> **Records for the exercise**
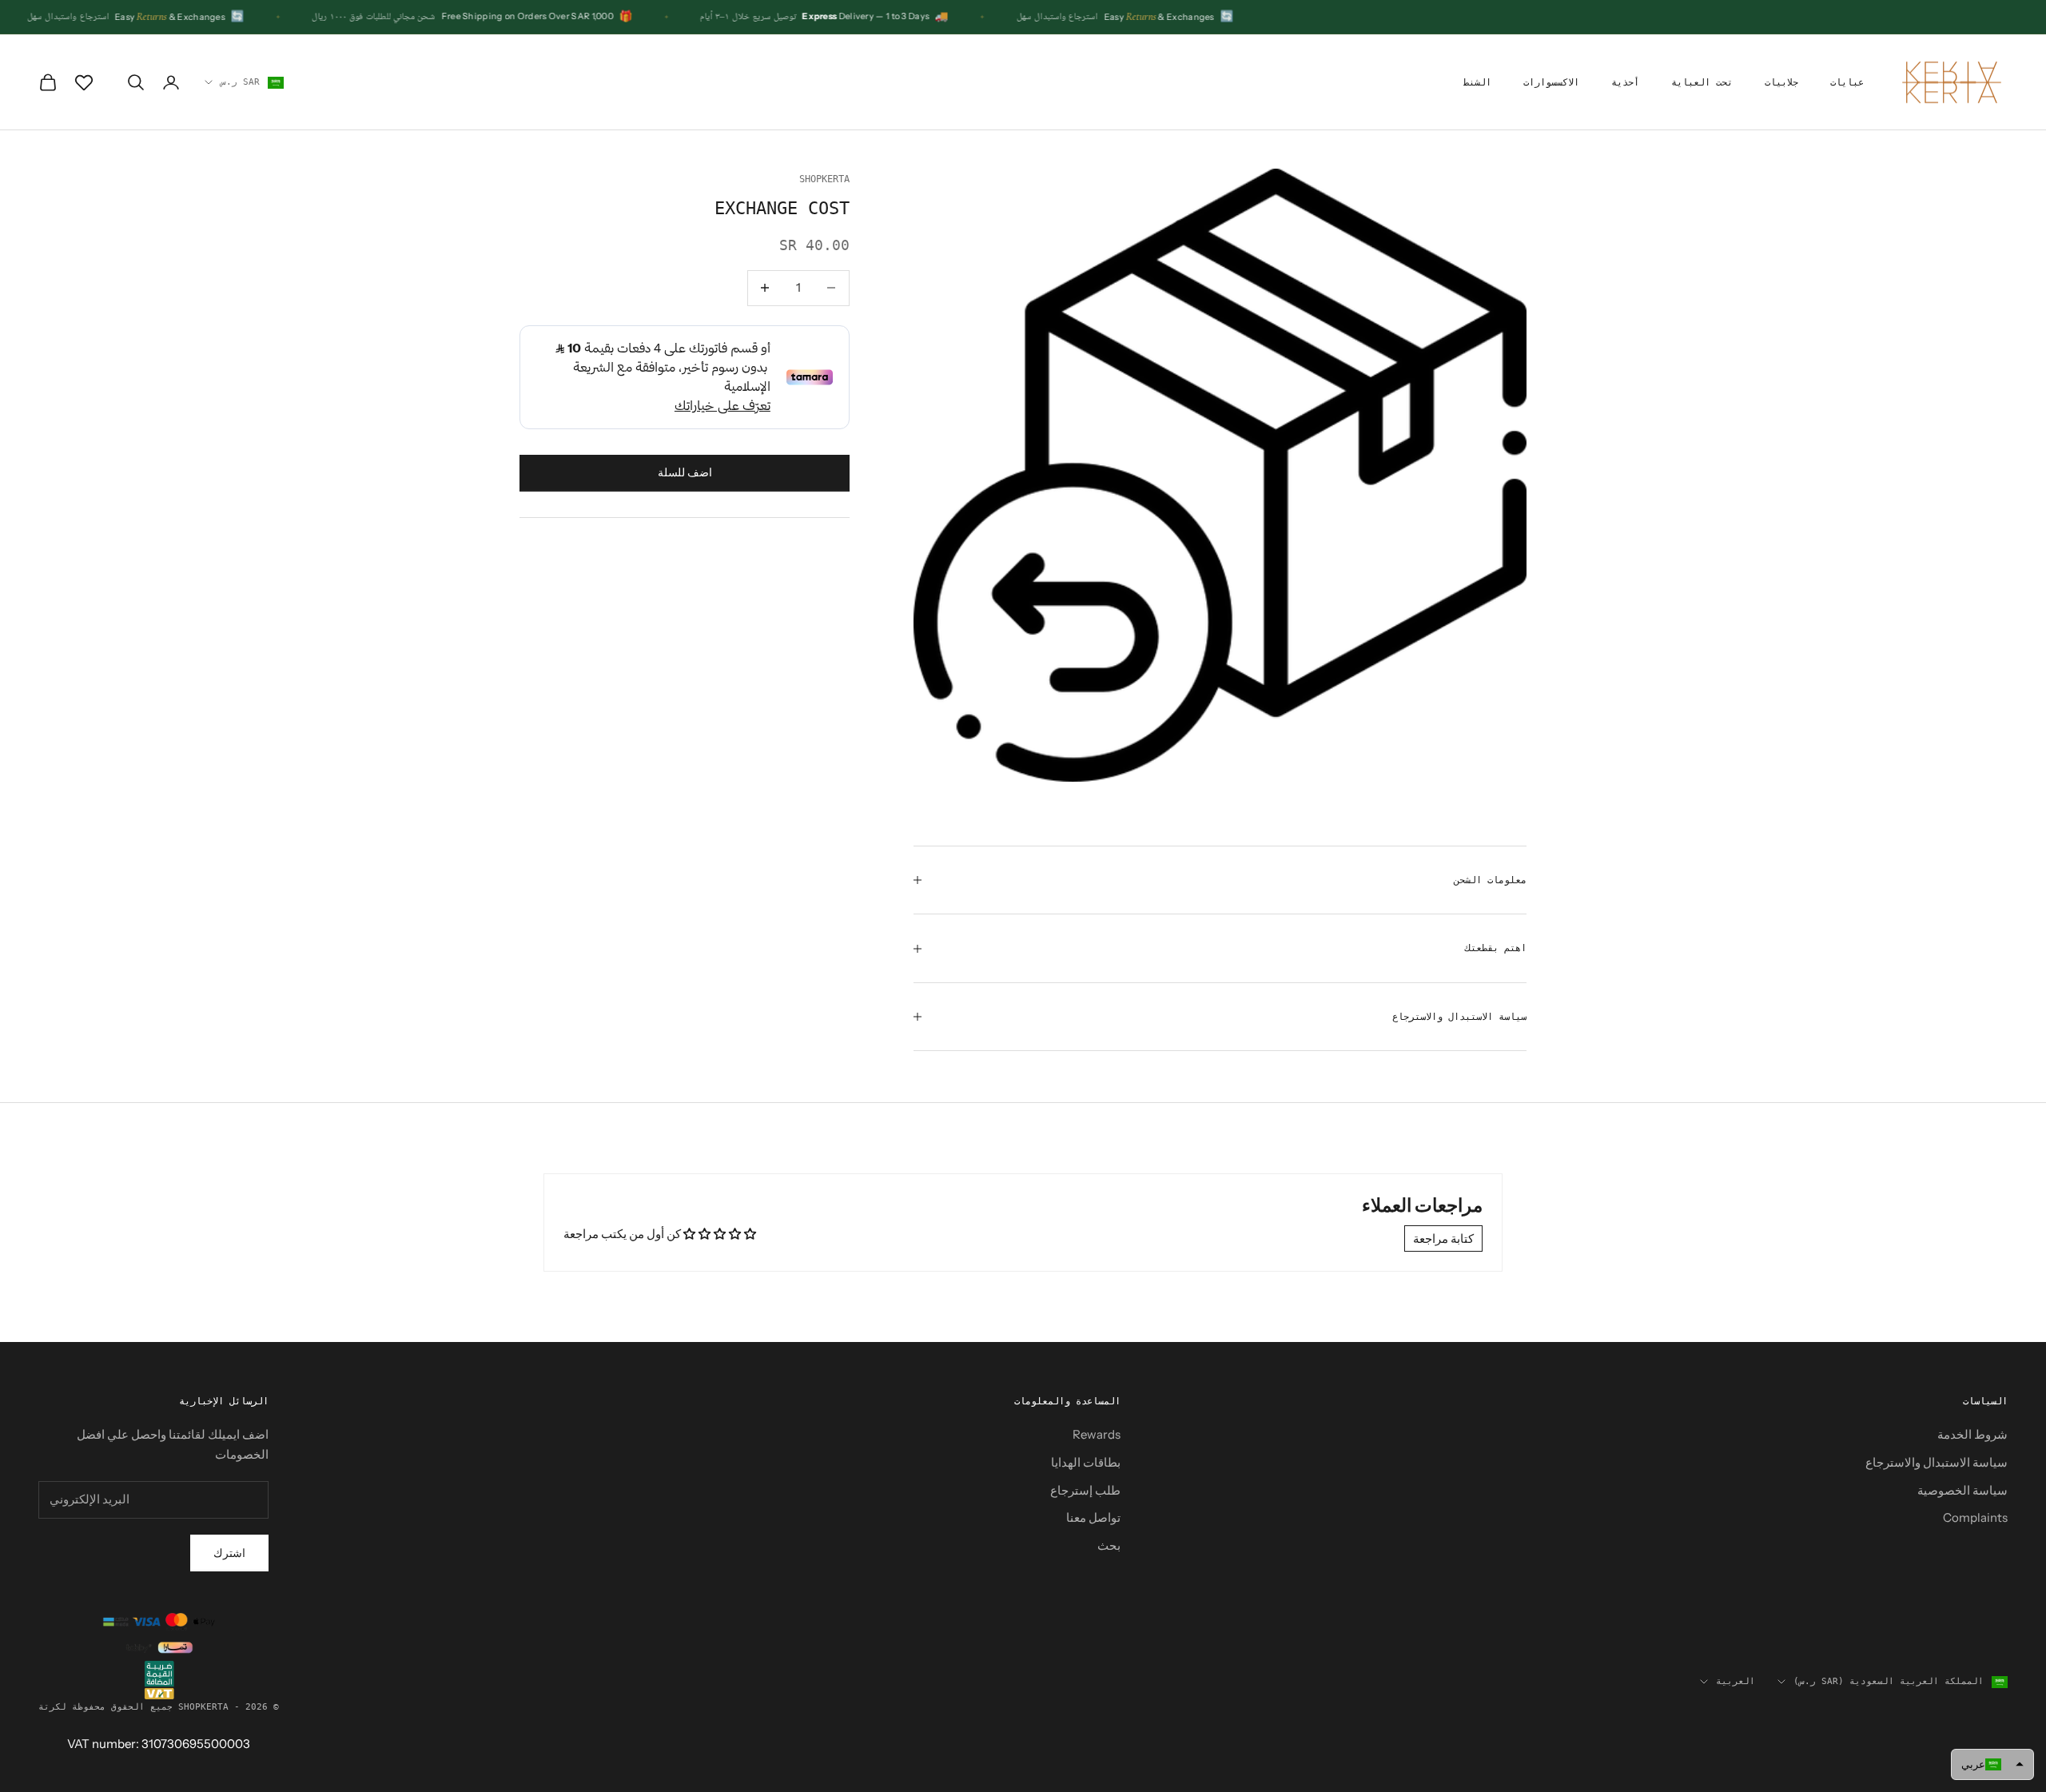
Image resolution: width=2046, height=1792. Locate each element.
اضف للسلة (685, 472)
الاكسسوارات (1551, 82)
...
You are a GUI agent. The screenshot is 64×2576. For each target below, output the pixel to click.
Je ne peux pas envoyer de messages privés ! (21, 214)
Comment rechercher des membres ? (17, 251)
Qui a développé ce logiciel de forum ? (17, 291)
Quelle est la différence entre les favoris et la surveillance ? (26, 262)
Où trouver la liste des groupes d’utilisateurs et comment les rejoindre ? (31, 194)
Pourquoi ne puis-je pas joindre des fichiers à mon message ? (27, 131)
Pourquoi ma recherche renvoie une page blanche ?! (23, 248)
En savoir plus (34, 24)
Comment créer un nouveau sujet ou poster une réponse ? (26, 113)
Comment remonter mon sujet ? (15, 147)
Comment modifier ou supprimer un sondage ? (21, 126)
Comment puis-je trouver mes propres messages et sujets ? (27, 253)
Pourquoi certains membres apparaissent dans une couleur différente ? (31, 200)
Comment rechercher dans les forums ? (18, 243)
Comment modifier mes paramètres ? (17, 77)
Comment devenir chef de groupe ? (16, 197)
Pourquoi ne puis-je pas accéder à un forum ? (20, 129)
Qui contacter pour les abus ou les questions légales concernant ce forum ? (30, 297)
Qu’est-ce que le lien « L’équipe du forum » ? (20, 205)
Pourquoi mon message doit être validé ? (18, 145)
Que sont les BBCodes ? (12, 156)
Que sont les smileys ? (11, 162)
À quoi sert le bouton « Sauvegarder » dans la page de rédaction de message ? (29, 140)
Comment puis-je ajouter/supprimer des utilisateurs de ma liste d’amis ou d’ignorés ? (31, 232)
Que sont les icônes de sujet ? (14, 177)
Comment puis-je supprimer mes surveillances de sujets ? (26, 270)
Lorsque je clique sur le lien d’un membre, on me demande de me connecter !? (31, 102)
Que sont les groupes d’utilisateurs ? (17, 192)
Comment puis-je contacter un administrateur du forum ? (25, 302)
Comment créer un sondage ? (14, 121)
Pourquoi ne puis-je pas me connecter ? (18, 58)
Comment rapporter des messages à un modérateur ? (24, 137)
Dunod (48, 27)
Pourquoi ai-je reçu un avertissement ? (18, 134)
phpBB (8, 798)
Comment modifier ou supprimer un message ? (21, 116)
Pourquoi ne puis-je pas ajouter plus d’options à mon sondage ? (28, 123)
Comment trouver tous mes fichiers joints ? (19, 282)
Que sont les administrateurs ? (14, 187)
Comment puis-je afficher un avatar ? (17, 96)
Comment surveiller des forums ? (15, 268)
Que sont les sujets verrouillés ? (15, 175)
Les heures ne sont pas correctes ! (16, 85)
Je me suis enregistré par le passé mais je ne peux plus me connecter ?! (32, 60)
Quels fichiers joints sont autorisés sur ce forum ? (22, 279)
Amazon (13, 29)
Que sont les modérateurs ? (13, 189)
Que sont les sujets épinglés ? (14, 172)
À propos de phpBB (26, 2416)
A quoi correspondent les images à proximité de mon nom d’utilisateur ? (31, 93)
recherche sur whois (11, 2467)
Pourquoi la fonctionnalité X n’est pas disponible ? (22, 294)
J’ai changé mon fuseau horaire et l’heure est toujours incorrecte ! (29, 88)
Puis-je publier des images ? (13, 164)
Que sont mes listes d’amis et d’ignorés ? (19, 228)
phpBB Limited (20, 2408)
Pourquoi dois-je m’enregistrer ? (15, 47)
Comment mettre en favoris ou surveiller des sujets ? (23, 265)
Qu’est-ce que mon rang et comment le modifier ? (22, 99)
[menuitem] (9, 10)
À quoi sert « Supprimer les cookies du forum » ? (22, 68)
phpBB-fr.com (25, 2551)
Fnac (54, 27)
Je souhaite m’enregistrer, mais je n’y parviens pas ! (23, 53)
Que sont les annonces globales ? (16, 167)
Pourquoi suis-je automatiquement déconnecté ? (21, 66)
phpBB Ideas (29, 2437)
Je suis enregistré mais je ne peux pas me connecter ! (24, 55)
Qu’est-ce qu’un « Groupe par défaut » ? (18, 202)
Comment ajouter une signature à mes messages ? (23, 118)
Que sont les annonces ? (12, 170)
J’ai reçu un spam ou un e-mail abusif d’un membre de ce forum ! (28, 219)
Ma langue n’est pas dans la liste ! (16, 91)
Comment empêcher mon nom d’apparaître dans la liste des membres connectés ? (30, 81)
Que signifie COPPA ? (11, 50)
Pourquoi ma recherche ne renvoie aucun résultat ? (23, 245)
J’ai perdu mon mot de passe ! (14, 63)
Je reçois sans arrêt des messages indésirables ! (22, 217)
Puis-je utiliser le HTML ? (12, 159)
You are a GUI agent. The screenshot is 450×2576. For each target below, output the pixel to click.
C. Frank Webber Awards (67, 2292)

> **Task instructions**
In the entries above, the lines from the one bearing "Amazon (13, 29)" up to and including the one bearing "recherche sur whois (11, 2467)" should be transcribed exactly; no other line is wanted.

> **Answer to the problem**
Amazon (13, 29)
Que sont les modérateurs ? (13, 189)
Que sont les sujets épinglés ? (14, 172)
À propos de phpBB (26, 2416)
A quoi correspondent les images à proximité de mon nom d’utilisateur ? (31, 93)
recherche sur whois (11, 2467)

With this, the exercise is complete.